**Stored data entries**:
----

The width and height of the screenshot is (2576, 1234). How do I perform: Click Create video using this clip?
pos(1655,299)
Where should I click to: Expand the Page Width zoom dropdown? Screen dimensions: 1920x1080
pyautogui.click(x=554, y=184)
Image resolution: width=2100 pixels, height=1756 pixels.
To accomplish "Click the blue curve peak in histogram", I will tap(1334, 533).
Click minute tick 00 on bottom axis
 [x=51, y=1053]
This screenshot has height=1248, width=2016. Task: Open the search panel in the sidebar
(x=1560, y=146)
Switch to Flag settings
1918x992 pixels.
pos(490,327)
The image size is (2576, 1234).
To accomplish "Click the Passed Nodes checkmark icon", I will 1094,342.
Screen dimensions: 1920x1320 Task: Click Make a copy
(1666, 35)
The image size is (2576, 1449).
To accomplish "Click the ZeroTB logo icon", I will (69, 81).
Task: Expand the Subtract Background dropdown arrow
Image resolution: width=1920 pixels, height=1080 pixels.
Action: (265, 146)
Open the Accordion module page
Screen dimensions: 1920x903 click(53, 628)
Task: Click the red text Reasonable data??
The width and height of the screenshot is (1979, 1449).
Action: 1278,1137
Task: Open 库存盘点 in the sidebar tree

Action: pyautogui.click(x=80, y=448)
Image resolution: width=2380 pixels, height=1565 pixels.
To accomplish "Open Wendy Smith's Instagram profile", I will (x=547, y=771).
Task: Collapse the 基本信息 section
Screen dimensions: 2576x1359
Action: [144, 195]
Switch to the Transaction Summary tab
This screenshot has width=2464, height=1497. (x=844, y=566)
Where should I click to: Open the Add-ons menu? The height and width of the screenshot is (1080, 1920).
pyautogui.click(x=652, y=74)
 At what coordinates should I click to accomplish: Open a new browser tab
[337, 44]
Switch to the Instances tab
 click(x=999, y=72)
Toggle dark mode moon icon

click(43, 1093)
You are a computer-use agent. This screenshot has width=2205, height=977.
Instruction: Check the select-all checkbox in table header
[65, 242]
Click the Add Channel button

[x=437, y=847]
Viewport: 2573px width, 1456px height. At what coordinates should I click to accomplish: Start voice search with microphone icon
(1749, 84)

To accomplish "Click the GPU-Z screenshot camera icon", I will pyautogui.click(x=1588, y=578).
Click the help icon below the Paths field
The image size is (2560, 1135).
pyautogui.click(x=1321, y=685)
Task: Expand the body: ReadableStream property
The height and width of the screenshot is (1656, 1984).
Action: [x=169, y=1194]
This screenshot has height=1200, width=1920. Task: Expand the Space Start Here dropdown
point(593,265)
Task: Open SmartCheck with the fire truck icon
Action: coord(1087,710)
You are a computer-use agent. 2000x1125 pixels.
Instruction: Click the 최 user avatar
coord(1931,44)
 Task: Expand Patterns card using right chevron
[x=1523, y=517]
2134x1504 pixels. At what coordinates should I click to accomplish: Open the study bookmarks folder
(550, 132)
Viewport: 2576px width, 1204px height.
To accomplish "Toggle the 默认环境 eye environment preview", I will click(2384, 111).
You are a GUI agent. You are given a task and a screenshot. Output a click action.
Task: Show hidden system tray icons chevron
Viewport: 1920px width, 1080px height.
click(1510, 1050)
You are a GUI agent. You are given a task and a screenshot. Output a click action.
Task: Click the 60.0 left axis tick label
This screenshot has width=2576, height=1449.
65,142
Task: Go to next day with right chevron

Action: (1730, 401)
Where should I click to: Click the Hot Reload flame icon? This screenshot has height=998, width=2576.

----

**EXERCISE DESCRIPTION**: What lines in the entries above include the string "computer"? Return each one.

**WRITTEN RESPONSE**:
You are a computer-use agent. This screenshot has width=2205, height=977.
You are a computer-use agent. 2000x1125 pixels.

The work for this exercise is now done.